• _Task description_:
Copy the rows below word for word.

====== Supplied data

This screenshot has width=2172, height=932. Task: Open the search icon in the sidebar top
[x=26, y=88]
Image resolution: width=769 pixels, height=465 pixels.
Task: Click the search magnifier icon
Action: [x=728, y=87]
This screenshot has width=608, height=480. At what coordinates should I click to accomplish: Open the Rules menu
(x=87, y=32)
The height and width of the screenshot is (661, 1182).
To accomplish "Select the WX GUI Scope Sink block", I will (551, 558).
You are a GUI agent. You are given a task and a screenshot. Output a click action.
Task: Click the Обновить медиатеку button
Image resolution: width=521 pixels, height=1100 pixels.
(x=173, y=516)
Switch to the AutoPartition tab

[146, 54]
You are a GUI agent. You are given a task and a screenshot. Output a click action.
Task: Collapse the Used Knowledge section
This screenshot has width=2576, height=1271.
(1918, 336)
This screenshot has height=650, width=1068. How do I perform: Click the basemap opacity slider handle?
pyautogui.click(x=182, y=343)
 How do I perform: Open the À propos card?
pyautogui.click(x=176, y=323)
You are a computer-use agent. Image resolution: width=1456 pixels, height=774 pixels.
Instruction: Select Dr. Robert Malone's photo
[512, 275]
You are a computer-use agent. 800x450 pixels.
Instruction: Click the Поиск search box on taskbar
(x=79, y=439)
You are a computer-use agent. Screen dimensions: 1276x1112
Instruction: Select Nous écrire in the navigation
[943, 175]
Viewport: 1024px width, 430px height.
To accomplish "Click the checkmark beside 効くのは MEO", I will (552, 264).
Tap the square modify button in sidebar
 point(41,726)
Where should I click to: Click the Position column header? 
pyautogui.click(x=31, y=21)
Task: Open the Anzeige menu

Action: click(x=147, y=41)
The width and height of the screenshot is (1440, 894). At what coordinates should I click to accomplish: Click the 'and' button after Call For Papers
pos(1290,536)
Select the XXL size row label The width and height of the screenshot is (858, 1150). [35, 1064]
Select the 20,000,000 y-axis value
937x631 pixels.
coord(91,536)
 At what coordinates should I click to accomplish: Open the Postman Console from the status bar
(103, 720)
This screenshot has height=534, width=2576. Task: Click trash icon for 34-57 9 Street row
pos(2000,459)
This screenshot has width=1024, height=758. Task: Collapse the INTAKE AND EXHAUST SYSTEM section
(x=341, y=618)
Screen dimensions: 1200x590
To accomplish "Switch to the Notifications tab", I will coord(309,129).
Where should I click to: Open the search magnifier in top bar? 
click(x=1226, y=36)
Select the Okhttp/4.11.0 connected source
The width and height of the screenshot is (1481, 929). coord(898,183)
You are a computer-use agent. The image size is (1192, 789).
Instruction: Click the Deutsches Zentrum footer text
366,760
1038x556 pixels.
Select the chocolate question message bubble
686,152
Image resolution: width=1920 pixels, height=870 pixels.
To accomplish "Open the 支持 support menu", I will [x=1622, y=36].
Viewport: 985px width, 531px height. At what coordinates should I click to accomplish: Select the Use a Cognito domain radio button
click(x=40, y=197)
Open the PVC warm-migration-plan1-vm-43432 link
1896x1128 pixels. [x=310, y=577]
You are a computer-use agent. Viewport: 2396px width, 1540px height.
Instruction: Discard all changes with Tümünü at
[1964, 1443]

============

• _In response_:
This screenshot has width=2172, height=932. Task: Open the search icon in the sidebar top
[x=26, y=88]
Image resolution: width=769 pixels, height=465 pixels.
Task: Click the search magnifier icon
Action: [x=728, y=87]
This screenshot has width=608, height=480. At what coordinates should I click to accomplish: Open the Rules menu
(x=87, y=32)
The height and width of the screenshot is (661, 1182).
To accomplish "Select the WX GUI Scope Sink block", I will (551, 558).
You are a GUI agent. You are given a task and a screenshot. Output a click action.
Task: Click the Обновить медиатеку button
Image resolution: width=521 pixels, height=1100 pixels.
(x=173, y=516)
Switch to the AutoPartition tab

[146, 54]
You are a GUI agent. You are given a task and a screenshot. Output a click action.
Task: Collapse the Used Knowledge section
This screenshot has width=2576, height=1271.
(1918, 336)
This screenshot has height=650, width=1068. How do I perform: Click the basemap opacity slider handle?
pyautogui.click(x=182, y=343)
 How do I perform: Open the À propos card?
pyautogui.click(x=176, y=323)
You are a computer-use agent. Image resolution: width=1456 pixels, height=774 pixels.
Instruction: Select Dr. Robert Malone's photo
[512, 275]
You are a computer-use agent. 800x450 pixels.
Instruction: Click the Поиск search box on taskbar
(x=79, y=439)
You are a computer-use agent. Screen dimensions: 1276x1112
Instruction: Select Nous écrire in the navigation
[943, 175]
Viewport: 1024px width, 430px height.
To accomplish "Click the checkmark beside 効くのは MEO", I will (552, 264).
Tap the square modify button in sidebar
 point(41,726)
Where should I click to: Click the Position column header? 
pyautogui.click(x=31, y=21)
Task: Open the Anzeige menu

Action: click(x=147, y=41)
The width and height of the screenshot is (1440, 894). At what coordinates should I click to accomplish: Click the 'and' button after Call For Papers
pos(1290,536)
Select the XXL size row label The width and height of the screenshot is (858, 1150). [35, 1064]
Select the 20,000,000 y-axis value
937x631 pixels.
coord(91,536)
 At what coordinates should I click to accomplish: Open the Postman Console from the status bar
(103, 720)
This screenshot has height=534, width=2576. Task: Click trash icon for 34-57 9 Street row
pos(2000,459)
This screenshot has width=1024, height=758. Task: Collapse the INTAKE AND EXHAUST SYSTEM section
(x=341, y=618)
Screen dimensions: 1200x590
To accomplish "Switch to the Notifications tab", I will coord(309,129).
Where should I click to: Open the search magnifier in top bar? 
click(x=1226, y=36)
Select the Okhttp/4.11.0 connected source
The width and height of the screenshot is (1481, 929). coord(898,183)
You are a computer-use agent. The image size is (1192, 789).
Instruction: Click the Deutsches Zentrum footer text
366,760
1038x556 pixels.
Select the chocolate question message bubble
686,152
Image resolution: width=1920 pixels, height=870 pixels.
To accomplish "Open the 支持 support menu", I will [x=1622, y=36].
Viewport: 985px width, 531px height. At what coordinates should I click to accomplish: Select the Use a Cognito domain radio button
click(x=40, y=197)
Open the PVC warm-migration-plan1-vm-43432 link
1896x1128 pixels. [x=310, y=577]
You are a computer-use agent. Viewport: 2396px width, 1540px height.
Instruction: Discard all changes with Tümünü at
[1964, 1443]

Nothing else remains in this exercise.